Every tourist loves sunny Cape Town and its mountain. But Table Mountain also casts an ominous shadow on the Cape and the people who live there, creating an ideal place for sinister characters to play hide-and-seek. And in these three crime novels, set in Cape Town and the surrounding areas, there are numerous characters from the rest of the world, all with nasty agendas.
Dark issues, such as human trafficking, woman and child abuse, prostitution, gang initiations and perlemoen poaching are touched upon in the thrillers. Unfortunately these are not the creations of the authors’ lively imaginations, but very real issues that the region is struggling with under the veneer of its tourist attractions.
Coldsleep Lullaby (Zebra Press), which earned lawyer Andrew Brown a nomination for this year’s Sunday Times Fiction Prize, paints two story-lines, one set in present-day Stellenbosch and the other in the time of governor Simon van der Stel. In his chilling depiction of the cheerful student town, Brown asks whether there is a dual justice system, one set of rules for marginalised illegal immigrants and another for the professors. In linking the two storylines, he even takes a jab at the racial purity of some of the town’s right-wingers.
The author’s beautiful prose sometimes undermines the dark setting of the story. Its sudden climax wakes you from the slumber that Brown’s lullaby-like prose has induced. While everything is abruptly explained, the book still leaves you with your own set of questions to mull over.
Mike Nicol and Joanne Hichens’s Out to Score (Umuzi) is more frenzied. From the start it is clear that there is no place for angels in this story. The good guys have good hearts, but they have their own rules, which might not appeal to everyone’s morality.
Mullett, the main protagonist, deals drugs through contacts he blackmailed out of a suspect when he was still part of the police force. His PI partner has alcohol-dredged dreams of revenge starring a gangster with studs in his teeth.
There are lots of side stories; sometimes it is difficult to decide what the main thread is. Is it the Chinese triads’ bid to dominate the perlemoen trade, the characters constantly haggling to get one over the other, or the plight of street children being hunted like animals?
After building up tension, the ending is a bit flat and actually leaves one wondering if the antagonist was one of the bad guys at all.

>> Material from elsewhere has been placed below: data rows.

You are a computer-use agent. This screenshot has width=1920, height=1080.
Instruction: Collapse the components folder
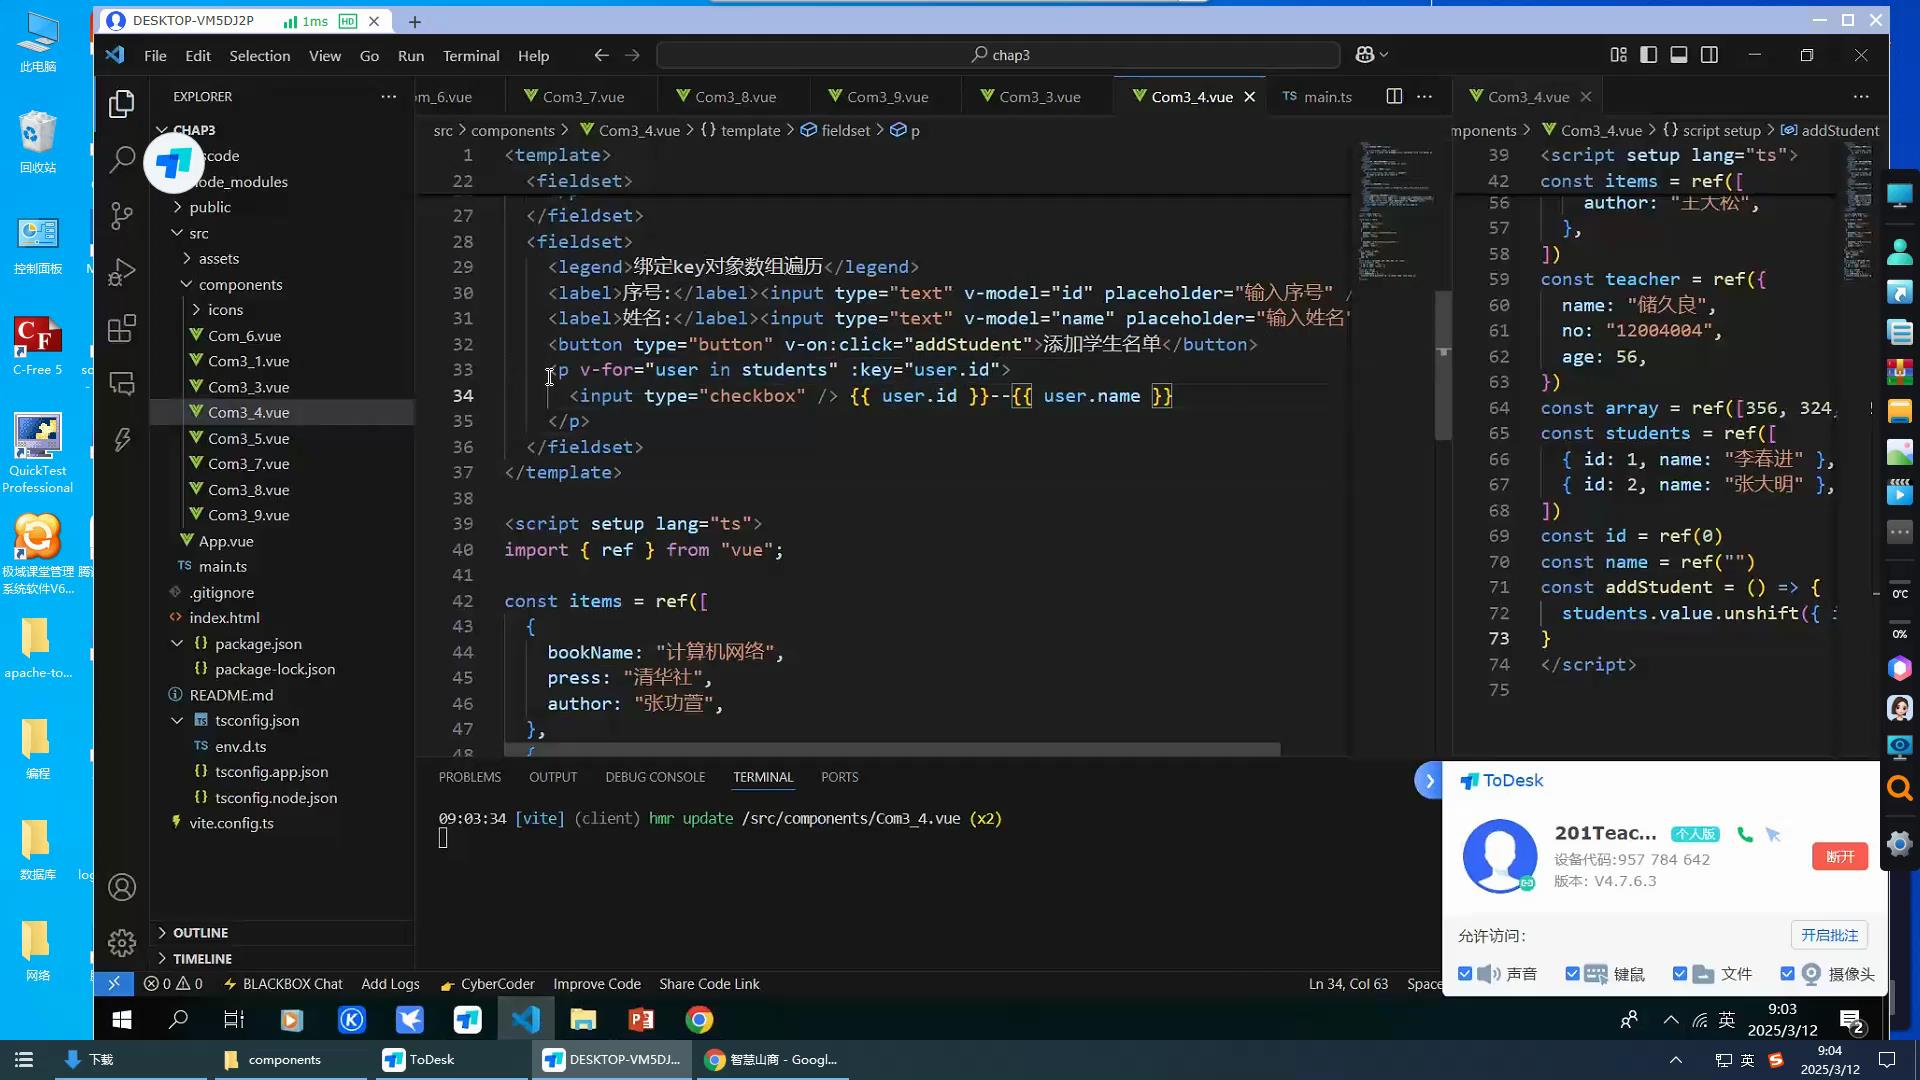pyautogui.click(x=240, y=284)
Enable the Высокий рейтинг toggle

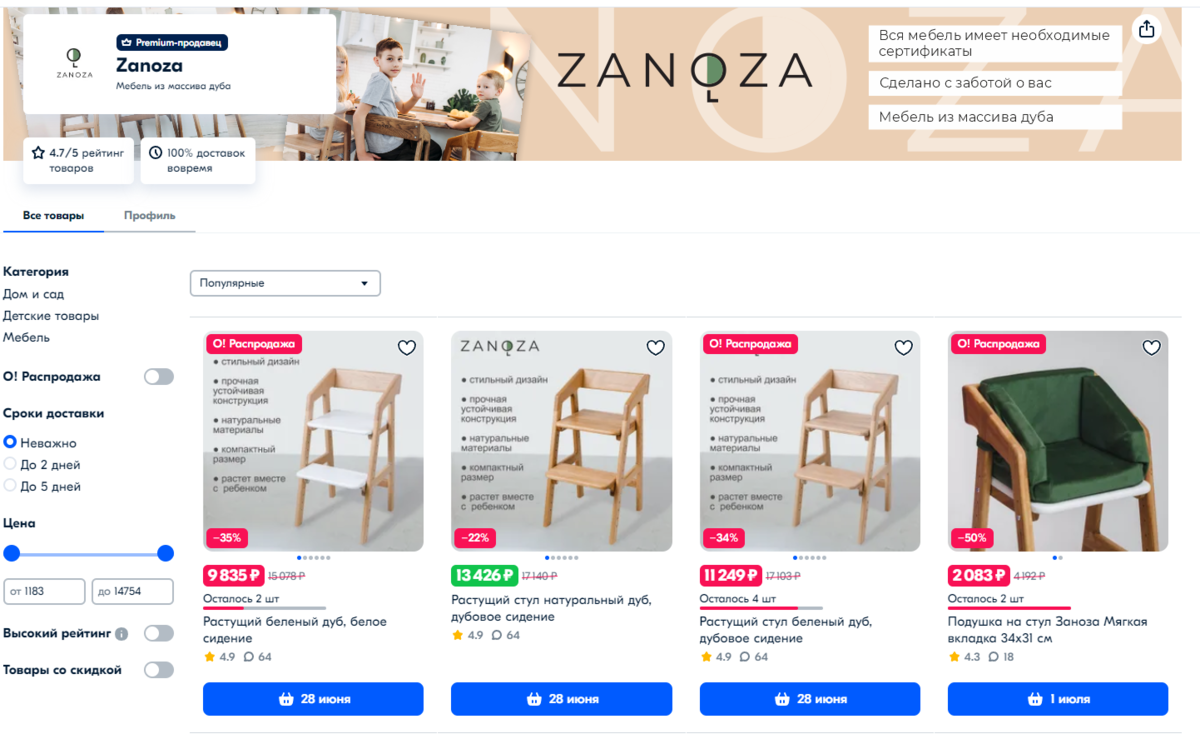(159, 633)
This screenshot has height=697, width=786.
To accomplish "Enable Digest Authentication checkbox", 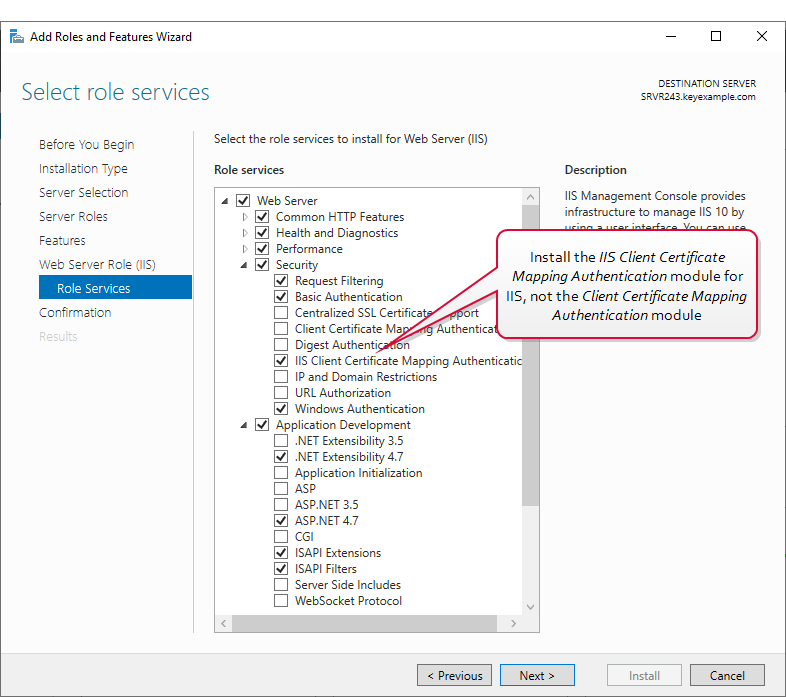I will coord(281,345).
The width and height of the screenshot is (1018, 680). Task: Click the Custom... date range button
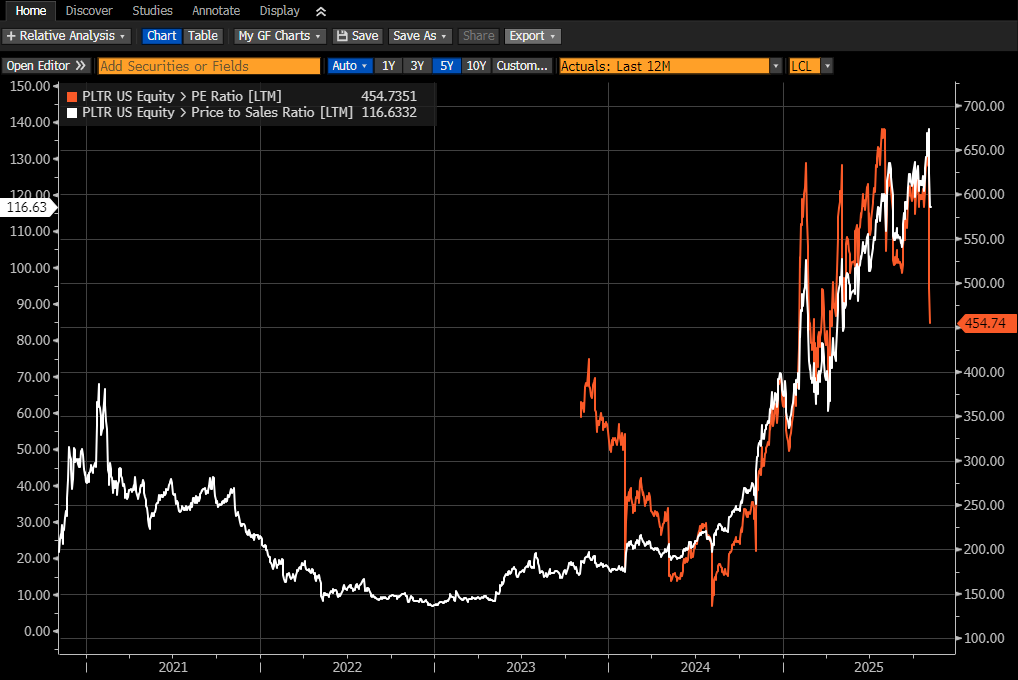pyautogui.click(x=522, y=66)
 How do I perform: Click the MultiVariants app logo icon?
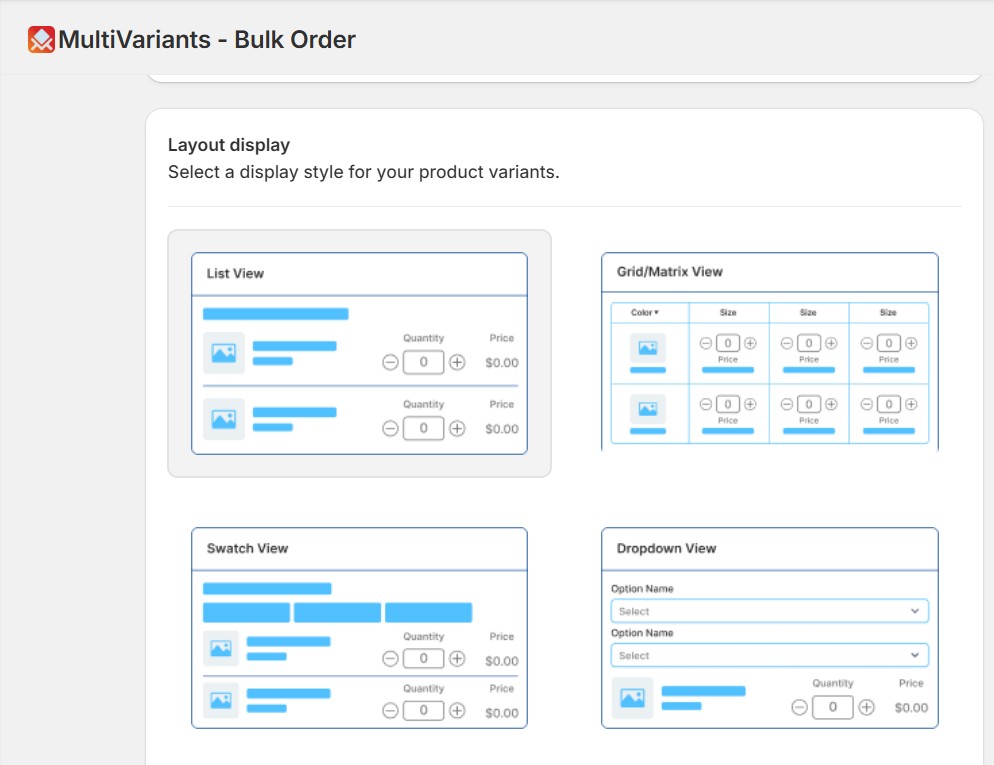(40, 40)
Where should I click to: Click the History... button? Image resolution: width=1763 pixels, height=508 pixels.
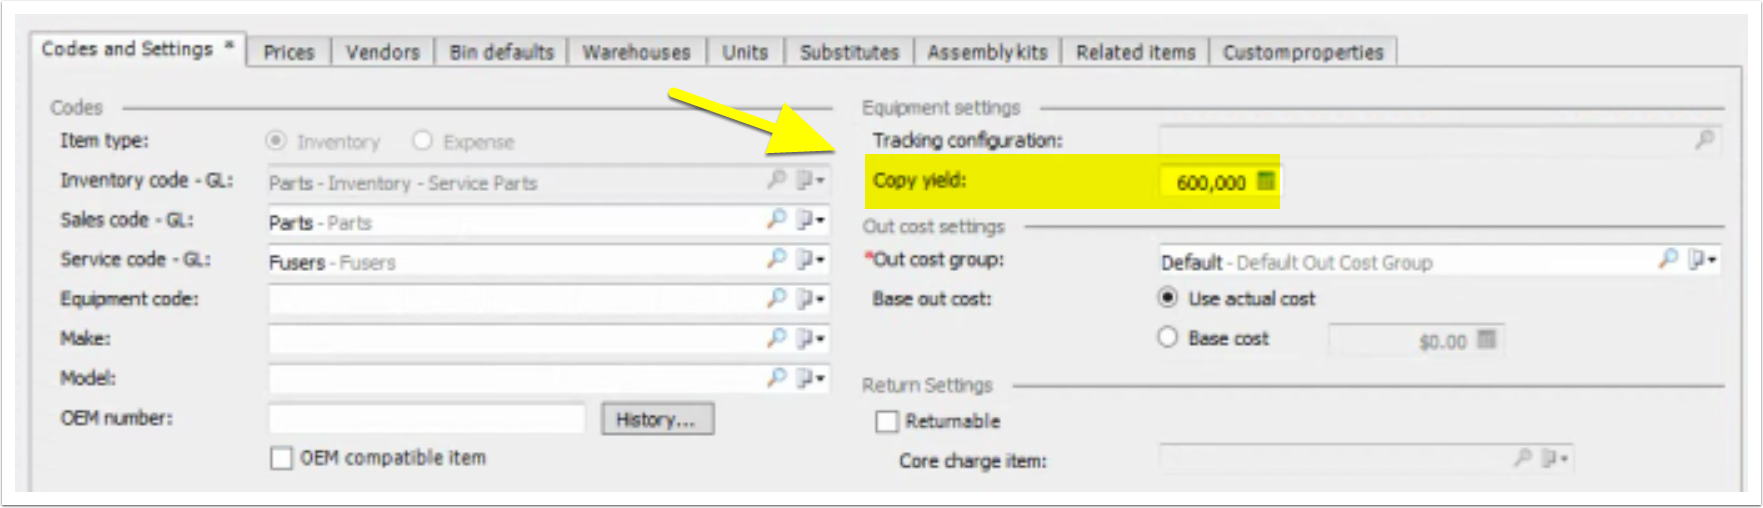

While Out to Score only briefly touches on serial killings, the main theme of Margie Orford’s Like Clockwork (Oshun) is the serial killing of young girls. The cover touts the book as a Clare Hart novel, suggesting either that there have been earlier thrillers (there haven’t) or that this might be the first in a series featuring Hart, a psychologist/documentary maker.
Hart has certainly got a full plate to finish each day. When she is not interviewing prostitutes for a documentary on human trafficking or researching dangerous gang leaders, she helps the police as profiler in serial killer cases. Alongside that, she battles the scars of her own past, including making peace with her disturbed twin, who was gang raped when she was a teenager.
Although her main character’s busy schedule sometimes leaves you gasping in disbelief, Orford has spun a well thought out tale that ties up all its knots in the end. Seasoned thriller readers might sniff out the killer long before Orford is prepared to let the cat out of the bag, but her book is more than a whodunnit. Between the cat-and-mouse games, she cleverly depicts a world where women are nothing more than sexual objects. Orford brings this startling real world home to the reader, who has no inkling of what happens in the murky world of prostitution and gang rituals.
When Hart traces the scars of her sister, a gang initiation victim, you know that there are real sisters out there crying for their siblings.
There are other realities in Out to Score, such as dagga-smoking ex-policemen who try to make a living as PIs because they can no longer handle the police service; and perlemoen smuggling, which is widespread in the Western Cape. Brilliant cops who lose their minds because of the naked violence they deal with every day are present in Coldsleep Lullaby, as are fathers who sleep with their daughters.
These three novels paint a sinister world of gangs with little humanity, out only to make a quick buck and drive fear into the people they rule over. In addition, Coldsleep Lullaby and Like Clockwork delve into the world of refugees in Cape Town, where they have to fight tooth and nail to survive. In all, the flip side of the fairest Cape.